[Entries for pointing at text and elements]
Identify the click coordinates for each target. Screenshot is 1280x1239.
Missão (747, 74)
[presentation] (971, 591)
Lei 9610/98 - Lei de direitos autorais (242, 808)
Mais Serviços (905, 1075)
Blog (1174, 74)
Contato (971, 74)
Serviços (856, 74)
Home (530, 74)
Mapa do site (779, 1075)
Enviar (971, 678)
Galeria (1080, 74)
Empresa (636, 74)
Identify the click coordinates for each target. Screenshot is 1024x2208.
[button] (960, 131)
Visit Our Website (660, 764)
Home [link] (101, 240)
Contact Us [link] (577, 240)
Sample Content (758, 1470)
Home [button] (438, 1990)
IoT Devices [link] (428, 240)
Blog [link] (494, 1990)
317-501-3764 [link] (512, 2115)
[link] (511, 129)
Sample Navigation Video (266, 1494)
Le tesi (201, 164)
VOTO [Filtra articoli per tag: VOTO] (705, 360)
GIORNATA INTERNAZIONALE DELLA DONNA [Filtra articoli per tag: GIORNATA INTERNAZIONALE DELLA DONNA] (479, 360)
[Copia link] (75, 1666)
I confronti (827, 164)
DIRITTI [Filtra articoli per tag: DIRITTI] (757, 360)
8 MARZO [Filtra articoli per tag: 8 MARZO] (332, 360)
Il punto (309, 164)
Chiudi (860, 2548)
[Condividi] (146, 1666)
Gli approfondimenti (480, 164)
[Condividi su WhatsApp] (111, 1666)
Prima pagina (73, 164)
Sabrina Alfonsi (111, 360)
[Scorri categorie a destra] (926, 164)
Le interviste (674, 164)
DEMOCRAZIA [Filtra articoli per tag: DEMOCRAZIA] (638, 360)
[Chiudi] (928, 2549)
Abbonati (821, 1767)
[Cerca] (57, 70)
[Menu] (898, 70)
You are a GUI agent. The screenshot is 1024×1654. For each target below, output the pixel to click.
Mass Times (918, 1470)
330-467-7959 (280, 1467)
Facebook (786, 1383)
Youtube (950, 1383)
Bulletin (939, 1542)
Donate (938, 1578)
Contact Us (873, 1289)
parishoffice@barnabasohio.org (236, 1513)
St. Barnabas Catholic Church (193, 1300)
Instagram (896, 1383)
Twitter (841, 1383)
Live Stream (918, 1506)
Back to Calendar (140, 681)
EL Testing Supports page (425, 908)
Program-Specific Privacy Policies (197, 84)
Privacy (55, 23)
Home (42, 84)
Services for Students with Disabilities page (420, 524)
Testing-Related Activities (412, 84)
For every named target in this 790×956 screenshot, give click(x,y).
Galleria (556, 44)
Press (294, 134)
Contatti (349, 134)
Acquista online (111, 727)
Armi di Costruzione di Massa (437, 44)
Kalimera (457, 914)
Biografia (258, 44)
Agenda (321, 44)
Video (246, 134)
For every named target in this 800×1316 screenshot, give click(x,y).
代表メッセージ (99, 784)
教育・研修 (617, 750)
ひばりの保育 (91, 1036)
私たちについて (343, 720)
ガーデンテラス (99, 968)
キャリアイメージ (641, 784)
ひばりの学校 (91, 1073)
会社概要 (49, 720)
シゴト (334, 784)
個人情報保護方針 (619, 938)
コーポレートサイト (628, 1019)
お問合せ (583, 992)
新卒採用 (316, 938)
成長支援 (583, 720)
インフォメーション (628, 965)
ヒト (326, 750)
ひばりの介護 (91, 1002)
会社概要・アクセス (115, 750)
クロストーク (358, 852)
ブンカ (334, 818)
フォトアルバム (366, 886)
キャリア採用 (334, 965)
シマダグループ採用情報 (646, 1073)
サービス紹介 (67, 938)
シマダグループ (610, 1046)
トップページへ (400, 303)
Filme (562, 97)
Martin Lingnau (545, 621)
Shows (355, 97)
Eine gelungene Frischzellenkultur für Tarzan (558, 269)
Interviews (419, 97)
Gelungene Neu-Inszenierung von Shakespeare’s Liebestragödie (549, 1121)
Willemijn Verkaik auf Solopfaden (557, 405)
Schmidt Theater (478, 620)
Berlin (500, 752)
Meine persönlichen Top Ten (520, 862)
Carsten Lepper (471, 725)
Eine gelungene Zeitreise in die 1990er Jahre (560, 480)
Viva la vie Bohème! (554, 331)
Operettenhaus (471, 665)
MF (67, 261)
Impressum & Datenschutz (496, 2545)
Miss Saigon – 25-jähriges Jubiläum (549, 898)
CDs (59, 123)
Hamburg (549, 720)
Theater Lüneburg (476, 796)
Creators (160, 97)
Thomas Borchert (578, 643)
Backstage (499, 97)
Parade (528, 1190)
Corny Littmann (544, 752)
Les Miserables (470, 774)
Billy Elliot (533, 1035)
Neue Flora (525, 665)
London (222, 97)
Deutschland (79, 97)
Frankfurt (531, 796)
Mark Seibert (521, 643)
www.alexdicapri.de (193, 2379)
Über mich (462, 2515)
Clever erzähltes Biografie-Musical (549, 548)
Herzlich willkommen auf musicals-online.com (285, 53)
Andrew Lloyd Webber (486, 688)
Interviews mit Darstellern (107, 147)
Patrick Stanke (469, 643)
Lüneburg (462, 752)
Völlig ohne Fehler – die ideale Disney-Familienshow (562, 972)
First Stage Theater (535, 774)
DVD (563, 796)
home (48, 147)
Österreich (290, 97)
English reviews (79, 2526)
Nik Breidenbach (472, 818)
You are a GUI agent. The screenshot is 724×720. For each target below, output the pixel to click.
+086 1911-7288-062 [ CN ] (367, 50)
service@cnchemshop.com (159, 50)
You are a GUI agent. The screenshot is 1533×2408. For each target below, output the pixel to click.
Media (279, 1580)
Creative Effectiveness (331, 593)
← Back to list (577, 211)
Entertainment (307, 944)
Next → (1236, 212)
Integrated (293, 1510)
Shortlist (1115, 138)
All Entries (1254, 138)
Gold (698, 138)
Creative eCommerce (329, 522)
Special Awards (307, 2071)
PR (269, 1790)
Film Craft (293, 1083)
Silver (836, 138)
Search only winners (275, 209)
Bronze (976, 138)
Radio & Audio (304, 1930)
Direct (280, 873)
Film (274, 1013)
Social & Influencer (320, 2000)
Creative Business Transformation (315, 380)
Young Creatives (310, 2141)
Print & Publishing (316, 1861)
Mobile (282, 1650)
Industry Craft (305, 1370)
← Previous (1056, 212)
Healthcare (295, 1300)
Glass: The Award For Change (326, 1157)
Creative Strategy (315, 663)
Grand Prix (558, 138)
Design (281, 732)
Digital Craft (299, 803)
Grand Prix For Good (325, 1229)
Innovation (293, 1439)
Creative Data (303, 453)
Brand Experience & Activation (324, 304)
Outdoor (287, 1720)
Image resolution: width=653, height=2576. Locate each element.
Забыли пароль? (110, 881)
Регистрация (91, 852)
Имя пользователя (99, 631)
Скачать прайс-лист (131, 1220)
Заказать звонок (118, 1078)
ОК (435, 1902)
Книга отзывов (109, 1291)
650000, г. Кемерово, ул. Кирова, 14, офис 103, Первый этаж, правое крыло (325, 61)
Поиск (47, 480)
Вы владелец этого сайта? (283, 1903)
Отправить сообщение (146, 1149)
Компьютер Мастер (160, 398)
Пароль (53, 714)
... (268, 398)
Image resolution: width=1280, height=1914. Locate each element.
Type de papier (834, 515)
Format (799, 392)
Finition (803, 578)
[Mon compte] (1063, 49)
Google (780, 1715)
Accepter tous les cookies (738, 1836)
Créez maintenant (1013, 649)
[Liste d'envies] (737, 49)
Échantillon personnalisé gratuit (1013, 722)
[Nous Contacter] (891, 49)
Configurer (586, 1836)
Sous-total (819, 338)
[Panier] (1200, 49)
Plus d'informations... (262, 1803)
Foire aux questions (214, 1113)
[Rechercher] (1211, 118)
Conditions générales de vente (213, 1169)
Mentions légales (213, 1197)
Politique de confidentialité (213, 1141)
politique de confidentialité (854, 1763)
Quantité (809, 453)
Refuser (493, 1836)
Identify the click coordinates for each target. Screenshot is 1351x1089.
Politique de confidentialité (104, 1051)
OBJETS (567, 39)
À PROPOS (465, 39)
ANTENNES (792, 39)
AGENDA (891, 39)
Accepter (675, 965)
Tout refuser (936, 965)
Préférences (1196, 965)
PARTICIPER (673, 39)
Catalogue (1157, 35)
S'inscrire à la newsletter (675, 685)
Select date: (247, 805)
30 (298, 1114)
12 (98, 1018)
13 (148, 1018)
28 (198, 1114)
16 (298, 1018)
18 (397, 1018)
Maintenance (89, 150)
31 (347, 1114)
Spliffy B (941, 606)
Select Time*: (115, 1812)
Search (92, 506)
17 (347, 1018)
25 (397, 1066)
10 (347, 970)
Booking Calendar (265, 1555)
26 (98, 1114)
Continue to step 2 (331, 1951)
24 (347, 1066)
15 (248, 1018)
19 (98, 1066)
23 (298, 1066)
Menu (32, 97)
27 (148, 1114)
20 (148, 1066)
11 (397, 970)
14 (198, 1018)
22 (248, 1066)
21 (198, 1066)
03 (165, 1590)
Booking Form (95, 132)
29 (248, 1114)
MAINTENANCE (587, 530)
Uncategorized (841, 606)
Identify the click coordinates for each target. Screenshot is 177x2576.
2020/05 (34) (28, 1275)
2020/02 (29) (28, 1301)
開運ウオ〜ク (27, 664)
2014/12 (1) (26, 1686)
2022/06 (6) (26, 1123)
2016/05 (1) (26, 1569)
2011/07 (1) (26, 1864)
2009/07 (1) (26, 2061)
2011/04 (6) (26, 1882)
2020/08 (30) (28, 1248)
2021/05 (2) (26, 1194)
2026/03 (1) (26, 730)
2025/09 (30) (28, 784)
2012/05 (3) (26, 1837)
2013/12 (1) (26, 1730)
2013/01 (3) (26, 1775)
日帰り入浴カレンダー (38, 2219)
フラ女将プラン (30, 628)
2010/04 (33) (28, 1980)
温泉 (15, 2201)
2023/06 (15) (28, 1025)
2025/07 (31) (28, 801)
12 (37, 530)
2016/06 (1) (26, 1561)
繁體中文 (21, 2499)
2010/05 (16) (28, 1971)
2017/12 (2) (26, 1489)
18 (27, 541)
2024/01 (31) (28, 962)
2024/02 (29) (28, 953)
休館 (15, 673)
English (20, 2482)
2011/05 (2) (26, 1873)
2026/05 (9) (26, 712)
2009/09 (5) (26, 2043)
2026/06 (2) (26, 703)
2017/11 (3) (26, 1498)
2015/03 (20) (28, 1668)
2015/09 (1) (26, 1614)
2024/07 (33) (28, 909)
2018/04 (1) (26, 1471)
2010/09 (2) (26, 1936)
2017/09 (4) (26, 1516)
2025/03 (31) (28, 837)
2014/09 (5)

### TASK TO COMPLETE
Convert the entries from the start through the line containing "Empresa (636, 74)" into a numbered list, skipping any blank lines.

### FINAL RESULT
1. Identify the click coordinates for each target. Screenshot is 1280x1239.
2. Missão (747, 74)
3. [presentation] (971, 591)
4. Lei 9610/98 - Lei de direitos autorais (242, 808)
5. Mais Serviços (905, 1075)
6. Blog (1174, 74)
7. Contato (971, 74)
8. Serviços (856, 74)
9. Home (530, 74)
10. Mapa do site (779, 1075)
11. Enviar (971, 678)
12. Galeria (1080, 74)
13. Empresa (636, 74)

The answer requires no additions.